Document extract:
Those of you of a certain vintage will remember the era of the TV-advertised Compilation album. Still almost with us but not like the old days. Not for today's lily-livered consumer 20 Town and Country Greats, Moments In Love or The Shadows Do Dylan. And the stamp-em-out-rack-em-out labels that spawned these compilations, Ronco, K-Tel, MFP, now largely reside crestfallen in dwindling vinyl bins of charity shops up and down the land. My folks, like most folks of their day were quite partial to a cheeky wee TV-advertised compilation album and it is because of this that something life-changing happened to yours truly.

At some point in the late 1970s a compilation album titled Good Morning America appeared in the vinyl rack (a kind of wiry oversized toast rack that held around 24 crap albums) in our front room. A cursory listen revealed that my parents had suddenly acquired stunning taste in music. This shocking development offered only one course of action - to steal the album. Once lashed to the turntable of my Fidelity UA4 record player Good Morning America offered a world of utter wonder. There was At Seventeen Janis Ian's hymn to loneliness, a version of Van Morrison's cinematic romp through early 1960s Belfast Brown Eyed Girl, and Randy Edleman's short story / song Uptown Uptempo Woman. The singer-songwriter (stated hero of this vinyl slab) was clearly some kind of alchemist as I was transported out of the window of 16 Queen's Crescent Falkirk and into a vivid new world where colour was rendered in the tone of an acoustic guitar and the novelist's eye for detail. This was not "She Loves You Yeah Yeah Yeah", rather "I was wearing moleskin trousers and I had a cup of coffee with one and a half sugars and you cried when I mentioned that I might be going to work abroad in two weeks but cheered up when I bought you a bag of chips with some brown sauce and vinegar on the side and now let's get onto the second line of verse one". Rich stuff.

And every time I listened to that compilation album there was one moment that stopped me in my tracks:

On a morning from a Bogart movie
In a country where they turn back time
We go strolling through the park like Peter Lorre
Contemplating a crime


Even in its edited form Al Stewart's Year Of The Cat was so chock full of lyrical, harmonic, performative and technical detail it was impossible to imagine how it could be over in four or five minutes. Interviewing Al for Classic Scottish Albums it quickly became clear that this reductive art is to some extent God given. Every story, every anecdote was shot through with pin sharp detail. We were there in the bedsit with Al listening as Paul Simon wrote Richard Cory next door, there on the high seas with Lord Grenville and there as Yoko Ono filmed a considerable number of nude bottoms (you can hear that particular anecdote here as a wee extra). Al's words whether in conversation or in song have the wonderful effect of painting scenes and scenarios that seem to actually live and breathe. When I started to write songs and make records for a living, inspired in many ways by that TV-advertised compilation, I always tried to remember that one could aspire to the creation of something approaching another world, another space to walk around in. Songwriters don't always quite manage that trick but when they do, oh boy, look out.

the album creates new worlds every five minutes or so thanks to an amazing marriage of imagination, words, music and the incredible arrangements and production of the albums cast. Please enjoy our tribute.

Lots of treats for you still to come in this series. Keep the comments coming in!

Classic Scottish Albums featuring Al Stewart
Classic Scottish Albums is every Monday, 1405

Comments

  • Comment number 1.

Data lines:
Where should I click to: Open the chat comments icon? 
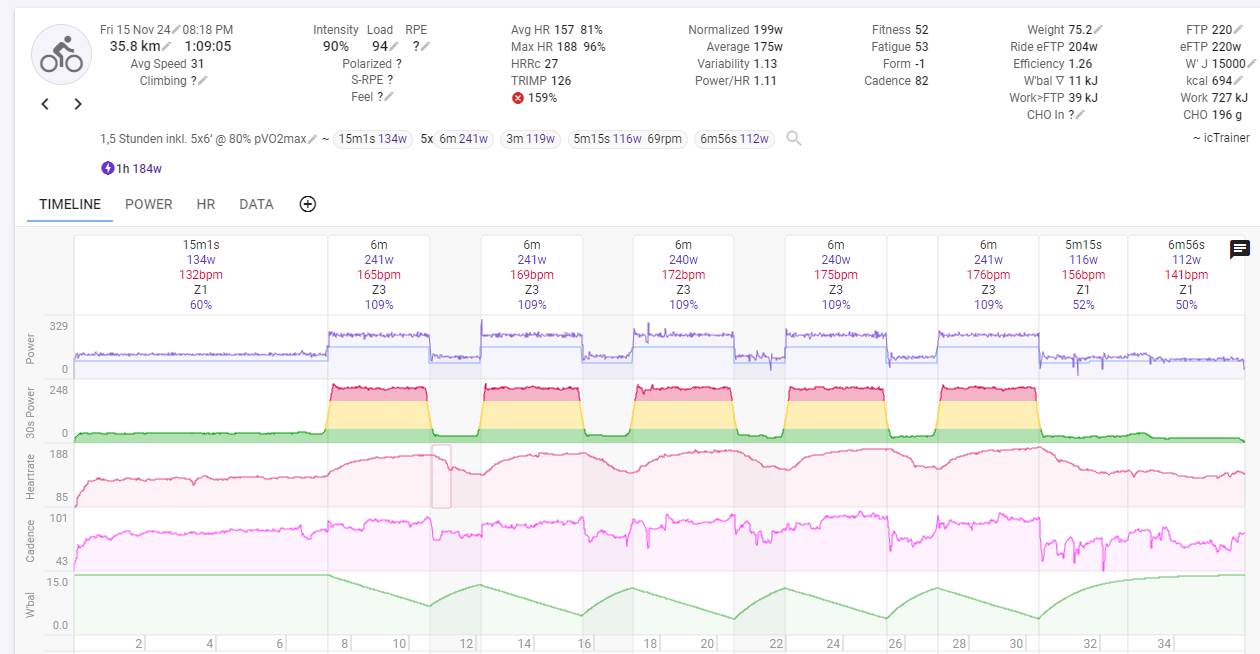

Direction 1: Rewrite the paragraph of the Classic Scottish Albums piece that begins "At some point in the late 1970s" so that it is shorter, keeping its main facts.
Direction 2: Reproduce the passage of the Classic Scottish Albums piece from "the album creates" to "comments coming in!" word for word.

Complete answer 1: In the late 1970s, a compilation album called Good Morning America appeared in the vinyl rack in the writer's parents' front room. One listen showed that it was surprisingly good, so the writer took it. Played on a Fidelity UA4 record player, it offered a world of wonder: Janis Ian's At Seventeen, a version of Van Morrison's Brown Eyed Girl, and Randy Edleman's Uptown Uptempo Woman. The singer-songwriter, the album's stated hero, carried the listener from 16 Queen's Crescent, Falkirk, into a vivid new world. That world was colored by the tone of an acoustic guitar and a novelist's eye for detail, far from the simplicity of "She Loves You Yeah Yeah Yeah."

Complete answer 2:
the album creates new worlds every five minutes or so thanks to an amazing marriage of imagination, words, music and the incredible arrangements and production of the albums cast. Please enjoy our tribute.

Lots of treats for you still to come in this series. Keep the comments coming in!